One of the most unique, and fulfilling arrangements I’ve been involved with was in the famous Chirisa Block of Zimbabwe, where Sitatunga Safaris works hand-in-hand with the staff and students of the Muroorwa primary school, just outside the border of the hunting block, to provide meat for the nearly 500 students. We took one afternoon to visit the school and present the parents, staff and students with hundreds of pounds of dried meat, to ensure those students would have nutritious meals while learning.
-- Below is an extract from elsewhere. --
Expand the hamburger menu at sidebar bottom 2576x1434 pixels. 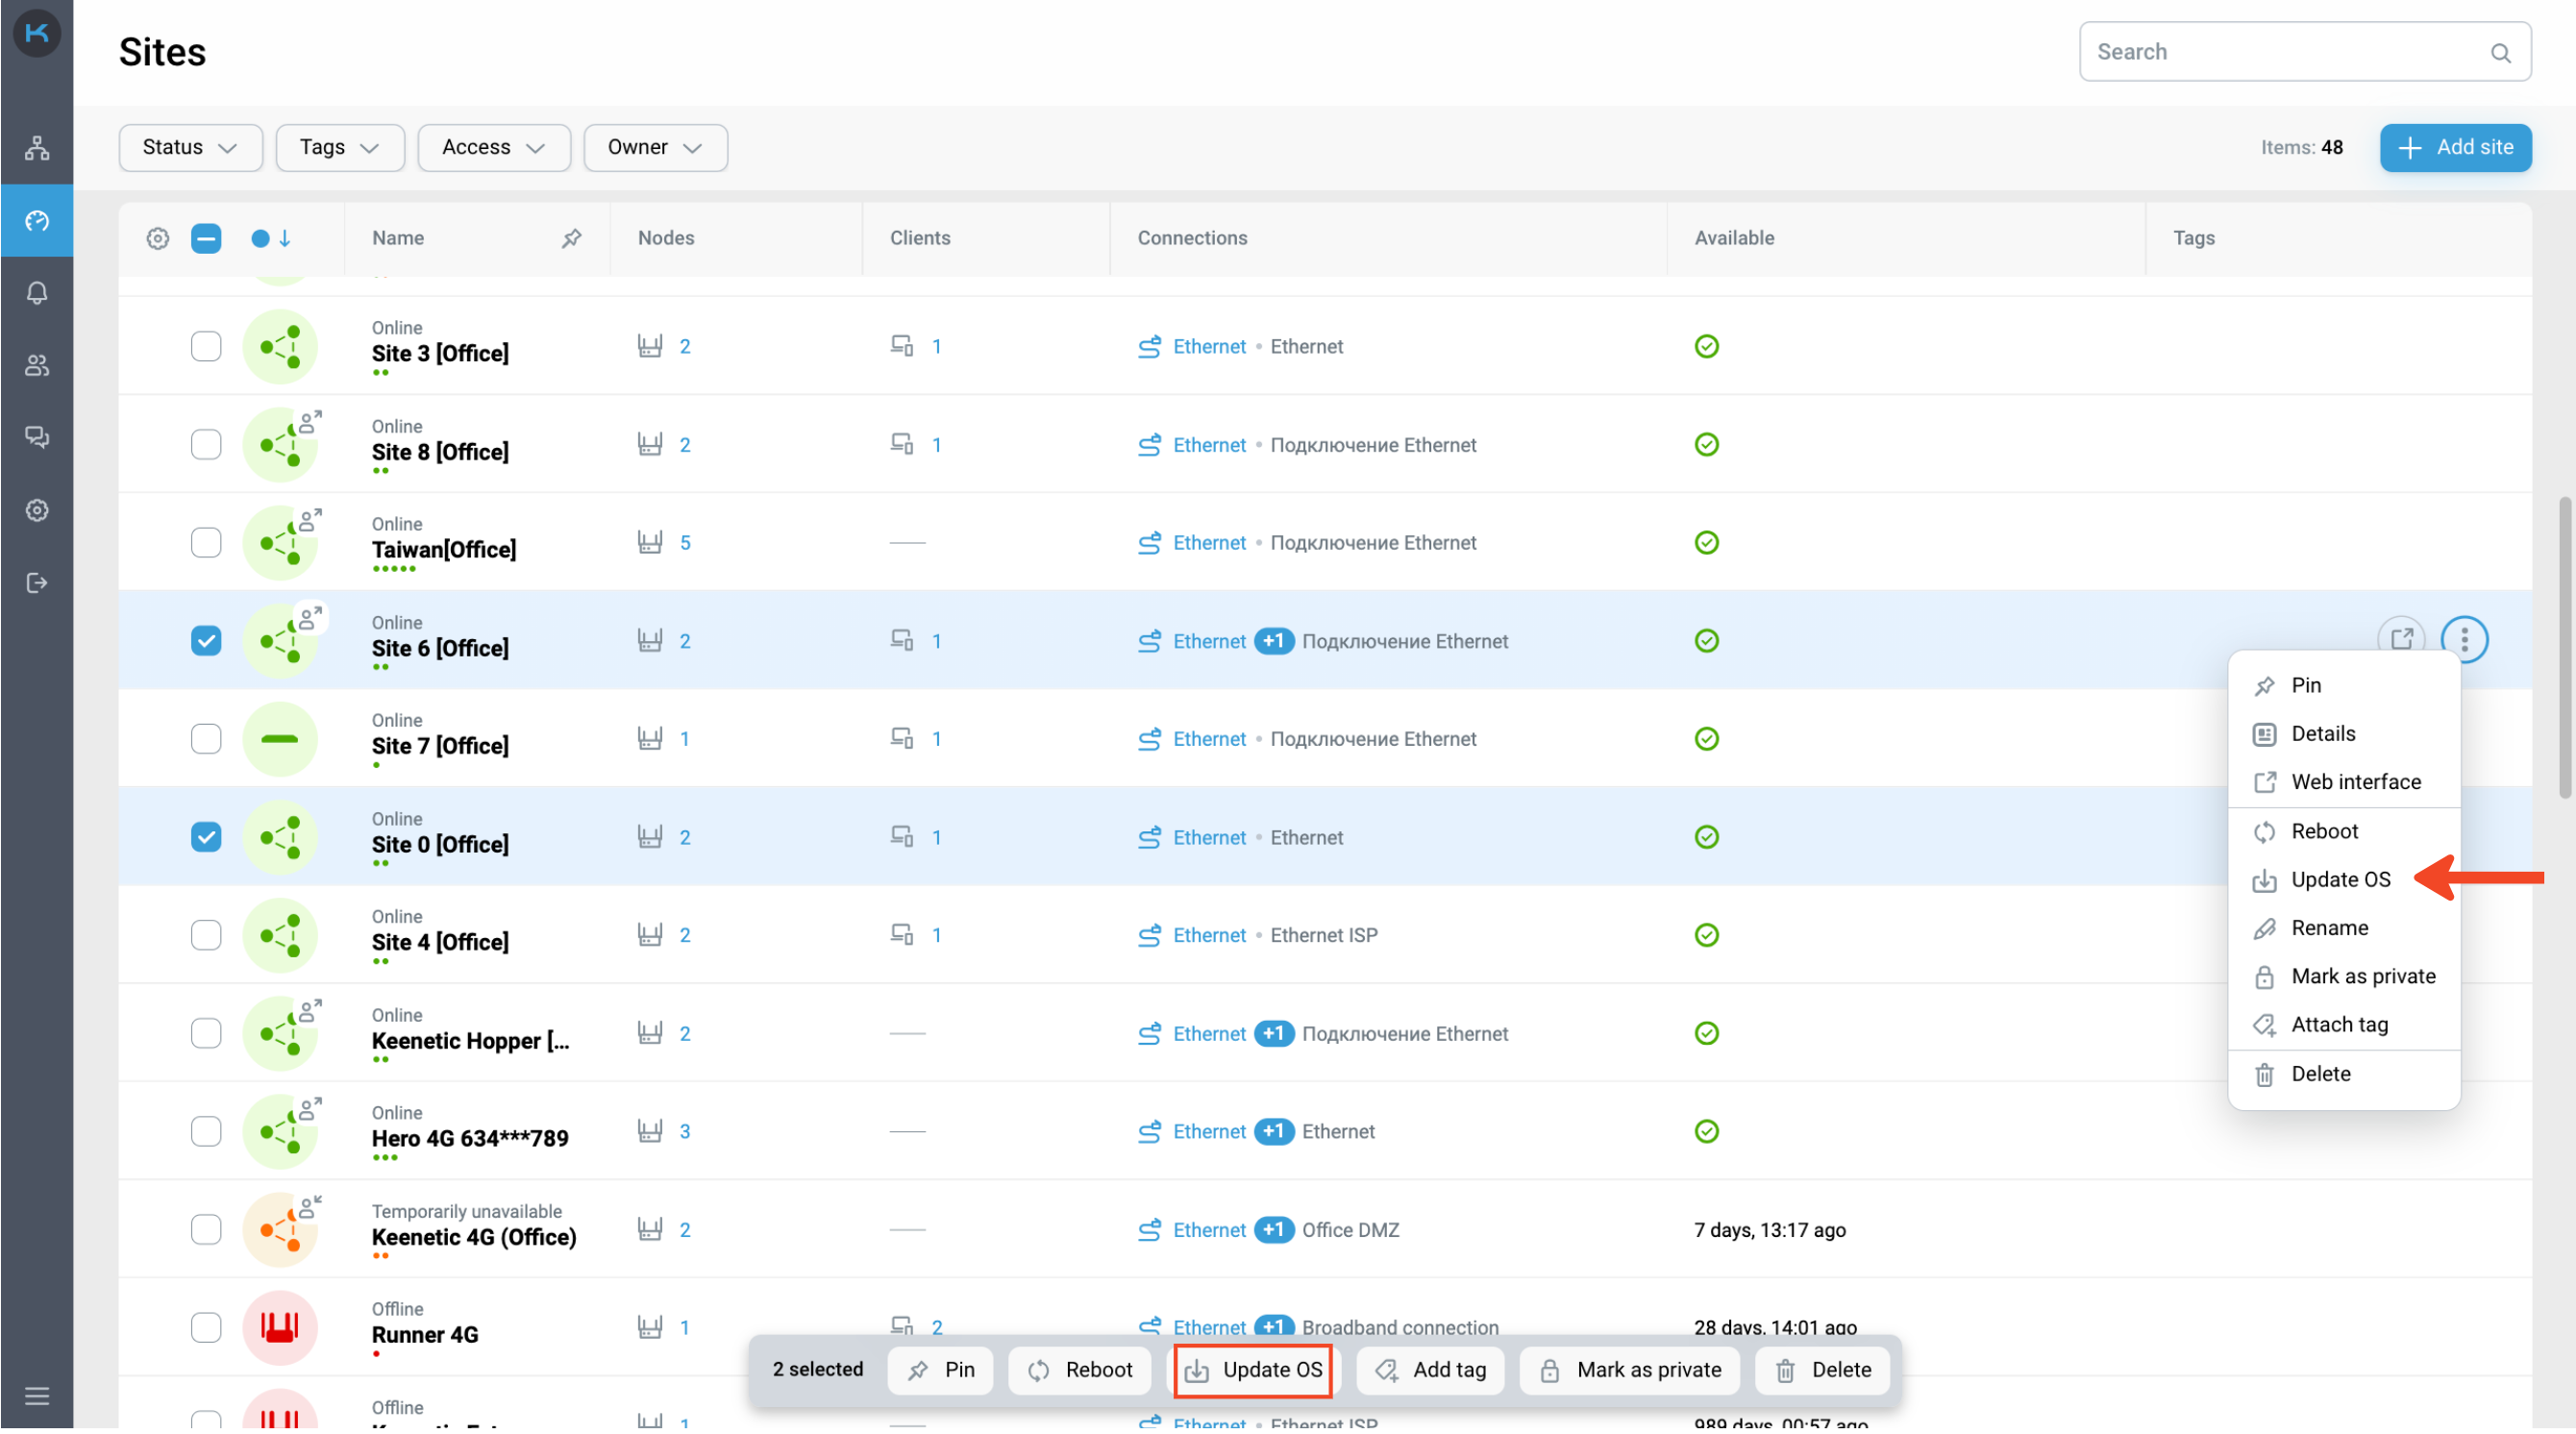37,1397
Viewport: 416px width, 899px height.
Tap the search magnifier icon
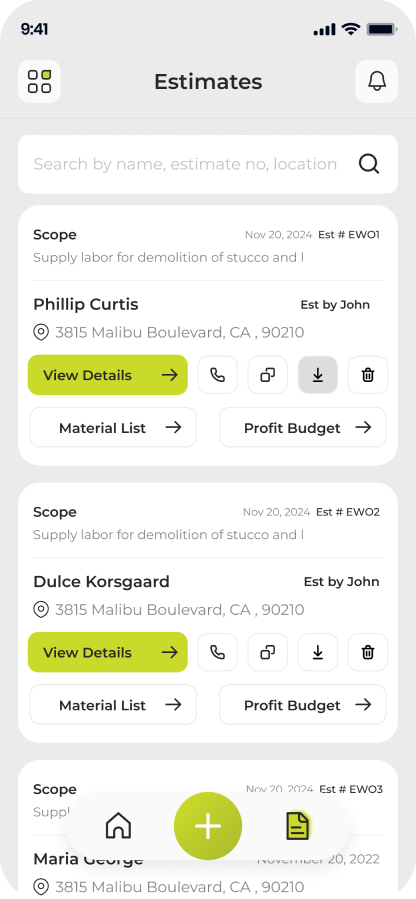coord(369,165)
As a sportsman, I will tell you that the handling and preservation of meat in Africa is a very serious business. While I have yet to hunt the big cats, I know men who enjoy the meat from both lions and leopards, and I have personally eaten at least something from every animal I’ve ever taken on safari. Let those who pass judgment from afar say what they will; I’ve been there and seen what happens, and it’s good for all involved. To see hundreds of children smiling because they know they will be provided for makes me proud to be a hunter.